On paper it all sounds so simple: a couple of detectives are called to a murder scene where the killer, Brad McCullum, has holed himself up in a neighbouring house, claiming to have hostages. One of the detectives interviews friends and family of the man to try and understand why he has seemingly snapped. In flashback we are gradually shown, what appears to be, his gradual mental breakdown. It's also based on a true story. But in the hands of Herzog, we are given a surreal, odd and downright testing interpretation of events.

The opening scenes show promise, with the ever watchable and criminally underused Willem Dafoe as the detective trying to piece together what happened. It’s when we start to move in to flashback that things take a turn for the weird and we end up batting around in Herzog's cheese-dream oddness instead. Michael Shannon brings a wild-eyed intensity to McCullum matched by Lynch regular Grace Zabriskie as his smothering mother. The rest of the cast make less of an impression but ably support the main players, even as you find it hard to believe them happily accepting McCullum's increasingly erratic and violent behaviour.

Herzog has clearly aimed to try and make his own “David Lynch” movie here. All the prerequisites are present; oddball characters, mannered acting, unconventional shots and omnipresent minimalist scoring. The result is just as confusing and off-the-wall as any typical Lynch movie you may have seen, only without the American's dark & disturbing streak that he brings to his own more surreal works. The problem, ironically, is also the same as many of Lynch's own projects.
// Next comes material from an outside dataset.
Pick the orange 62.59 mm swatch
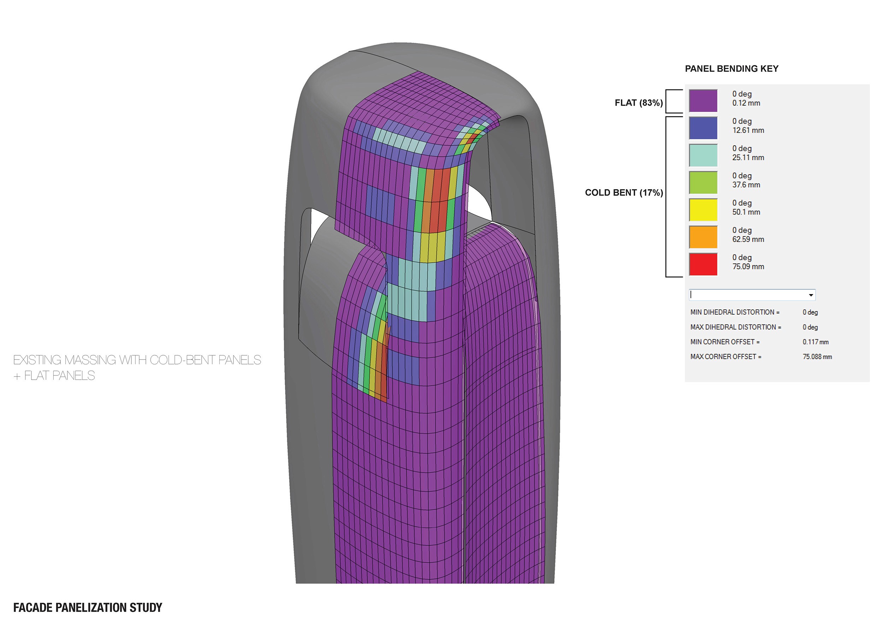 pos(703,237)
It's clear the director knows what he wants and understands why he's doing, but these men's brains seem to work at such unique wavelengths, it becomes hard for the average viewer to engage with such deliberately obtuse material.

This is the kind of movie many hyperbole-rich self-styled “cineastes” will no doubt hail as some sort of triumph. But you have to wonder whether they truly mean it and understand the material in front of them or are just trying to maintain their “art-house” credibility.